YOUR GOAL - Give the data again in full. Keep every line the same.

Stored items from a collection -
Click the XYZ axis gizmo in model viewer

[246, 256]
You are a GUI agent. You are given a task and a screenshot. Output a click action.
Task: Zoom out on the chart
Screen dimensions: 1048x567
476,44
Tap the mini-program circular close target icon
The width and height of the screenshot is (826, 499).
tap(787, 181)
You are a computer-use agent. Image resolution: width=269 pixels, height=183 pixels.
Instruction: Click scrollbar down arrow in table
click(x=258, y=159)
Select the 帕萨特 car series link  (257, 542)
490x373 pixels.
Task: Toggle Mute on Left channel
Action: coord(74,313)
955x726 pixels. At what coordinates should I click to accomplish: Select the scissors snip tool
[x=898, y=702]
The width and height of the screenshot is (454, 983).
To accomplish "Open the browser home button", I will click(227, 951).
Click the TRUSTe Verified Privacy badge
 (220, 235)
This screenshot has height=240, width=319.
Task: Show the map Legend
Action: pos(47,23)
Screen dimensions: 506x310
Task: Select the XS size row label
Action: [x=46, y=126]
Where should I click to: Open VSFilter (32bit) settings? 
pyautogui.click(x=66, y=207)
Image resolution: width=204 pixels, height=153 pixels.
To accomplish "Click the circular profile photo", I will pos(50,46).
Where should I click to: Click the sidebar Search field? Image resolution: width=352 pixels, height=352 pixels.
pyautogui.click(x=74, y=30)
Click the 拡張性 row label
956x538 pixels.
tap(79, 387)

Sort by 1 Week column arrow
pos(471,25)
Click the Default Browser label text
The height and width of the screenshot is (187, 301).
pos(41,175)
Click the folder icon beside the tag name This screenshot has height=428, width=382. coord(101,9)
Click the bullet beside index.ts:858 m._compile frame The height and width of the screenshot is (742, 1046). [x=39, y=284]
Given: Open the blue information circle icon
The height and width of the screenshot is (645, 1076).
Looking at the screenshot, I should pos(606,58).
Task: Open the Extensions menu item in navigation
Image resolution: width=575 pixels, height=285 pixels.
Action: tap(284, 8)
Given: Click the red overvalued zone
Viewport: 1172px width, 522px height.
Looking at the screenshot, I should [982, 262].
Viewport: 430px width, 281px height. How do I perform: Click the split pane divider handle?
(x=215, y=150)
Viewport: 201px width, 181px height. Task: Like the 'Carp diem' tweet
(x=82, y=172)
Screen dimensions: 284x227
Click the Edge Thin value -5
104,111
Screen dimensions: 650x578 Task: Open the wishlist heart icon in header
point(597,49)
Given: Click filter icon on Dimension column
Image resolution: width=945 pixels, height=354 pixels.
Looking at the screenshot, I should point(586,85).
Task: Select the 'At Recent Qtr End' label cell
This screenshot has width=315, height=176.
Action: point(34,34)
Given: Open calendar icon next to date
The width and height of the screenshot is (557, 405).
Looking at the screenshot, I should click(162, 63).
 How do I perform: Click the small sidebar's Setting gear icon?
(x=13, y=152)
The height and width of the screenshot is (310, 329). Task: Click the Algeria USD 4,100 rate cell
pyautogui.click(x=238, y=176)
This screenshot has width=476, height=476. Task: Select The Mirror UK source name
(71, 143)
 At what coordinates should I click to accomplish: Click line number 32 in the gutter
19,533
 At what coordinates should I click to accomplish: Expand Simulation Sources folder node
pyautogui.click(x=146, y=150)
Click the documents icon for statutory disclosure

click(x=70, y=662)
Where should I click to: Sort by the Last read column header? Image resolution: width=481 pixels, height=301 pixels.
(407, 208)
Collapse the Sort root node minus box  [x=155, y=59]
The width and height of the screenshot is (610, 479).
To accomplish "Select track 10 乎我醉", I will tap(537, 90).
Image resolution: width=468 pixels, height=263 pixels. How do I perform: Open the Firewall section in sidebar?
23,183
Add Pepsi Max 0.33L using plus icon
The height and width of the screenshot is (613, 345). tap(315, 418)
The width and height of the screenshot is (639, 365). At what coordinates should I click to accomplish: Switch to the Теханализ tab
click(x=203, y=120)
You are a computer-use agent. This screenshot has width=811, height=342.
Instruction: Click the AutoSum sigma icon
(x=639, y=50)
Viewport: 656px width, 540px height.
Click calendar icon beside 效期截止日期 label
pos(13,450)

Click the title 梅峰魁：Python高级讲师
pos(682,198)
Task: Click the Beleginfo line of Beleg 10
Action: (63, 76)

SOLUTION TO THE EXERCISE -
Click the XYZ axis gizmo in model viewer

[246, 256]
You are a GUI agent. You are given a task and a screenshot. Output a click action.
Task: Zoom out on the chart
Screen dimensions: 1048x567
476,44
Tap the mini-program circular close target icon
The width and height of the screenshot is (826, 499).
tap(787, 181)
You are a computer-use agent. Image resolution: width=269 pixels, height=183 pixels.
Instruction: Click scrollbar down arrow in table
click(x=258, y=159)
Select the 帕萨特 car series link  (257, 542)
490x373 pixels.
Task: Toggle Mute on Left channel
Action: coord(74,313)
955x726 pixels. At what coordinates should I click to accomplish: Select the scissors snip tool
[x=898, y=702]
The width and height of the screenshot is (454, 983).
To accomplish "Open the browser home button", I will click(227, 951).
Click the TRUSTe Verified Privacy badge
 (220, 235)
This screenshot has height=240, width=319.
Task: Show the map Legend
Action: pos(47,23)
Screen dimensions: 506x310
Task: Select the XS size row label
Action: [x=46, y=126]
Where should I click to: Open VSFilter (32bit) settings? 
pyautogui.click(x=66, y=207)
Image resolution: width=204 pixels, height=153 pixels.
To accomplish "Click the circular profile photo", I will pos(50,46).
Where should I click to: Click the sidebar Search field? Image resolution: width=352 pixels, height=352 pixels.
pyautogui.click(x=74, y=30)
Click the 拡張性 row label
956x538 pixels.
tap(79, 387)

Sort by 1 Week column arrow
pos(471,25)
Click the Default Browser label text
The height and width of the screenshot is (187, 301).
pos(41,175)
Click the folder icon beside the tag name This screenshot has height=428, width=382. coord(101,9)
Click the bullet beside index.ts:858 m._compile frame The height and width of the screenshot is (742, 1046). [x=39, y=284]
Given: Open the blue information circle icon
The height and width of the screenshot is (645, 1076).
Looking at the screenshot, I should pos(606,58).
Task: Open the Extensions menu item in navigation
Image resolution: width=575 pixels, height=285 pixels.
Action: tap(284, 8)
Given: Click the red overvalued zone
Viewport: 1172px width, 522px height.
Looking at the screenshot, I should [982, 262].
Viewport: 430px width, 281px height. How do I perform: Click the split pane divider handle?
(x=215, y=150)
Viewport: 201px width, 181px height. Task: Like the 'Carp diem' tweet
(x=82, y=172)
Screen dimensions: 284x227
Click the Edge Thin value -5
104,111
Screen dimensions: 650x578 Task: Open the wishlist heart icon in header
point(597,49)
Given: Click filter icon on Dimension column
Image resolution: width=945 pixels, height=354 pixels.
Looking at the screenshot, I should point(586,85).
Task: Select the 'At Recent Qtr End' label cell
This screenshot has width=315, height=176.
Action: point(34,34)
Given: Open calendar icon next to date
The width and height of the screenshot is (557, 405).
Looking at the screenshot, I should click(162, 63).
 How do I perform: Click the small sidebar's Setting gear icon?
(x=13, y=152)
The height and width of the screenshot is (310, 329). Task: Click the Algeria USD 4,100 rate cell
pyautogui.click(x=238, y=176)
This screenshot has width=476, height=476. Task: Select The Mirror UK source name
(71, 143)
 At what coordinates should I click to accomplish: Click line number 32 in the gutter
19,533
 At what coordinates should I click to accomplish: Expand Simulation Sources folder node
pyautogui.click(x=146, y=150)
Click the documents icon for statutory disclosure

click(x=70, y=662)
Where should I click to: Sort by the Last read column header? Image resolution: width=481 pixels, height=301 pixels.
(407, 208)
Collapse the Sort root node minus box  [x=155, y=59]
The width and height of the screenshot is (610, 479).
To accomplish "Select track 10 乎我醉", I will tap(537, 90).
Image resolution: width=468 pixels, height=263 pixels. How do I perform: Open the Firewall section in sidebar?
23,183
Add Pepsi Max 0.33L using plus icon
The height and width of the screenshot is (613, 345). tap(315, 418)
The width and height of the screenshot is (639, 365). At what coordinates should I click to accomplish: Switch to the Теханализ tab
click(x=203, y=120)
You are a computer-use agent. This screenshot has width=811, height=342.
Instruction: Click the AutoSum sigma icon
(x=639, y=50)
Viewport: 656px width, 540px height.
Click calendar icon beside 效期截止日期 label
pos(13,450)

Click the title 梅峰魁：Python高级讲师
pos(682,198)
Task: Click the Beleginfo line of Beleg 10
Action: (63, 76)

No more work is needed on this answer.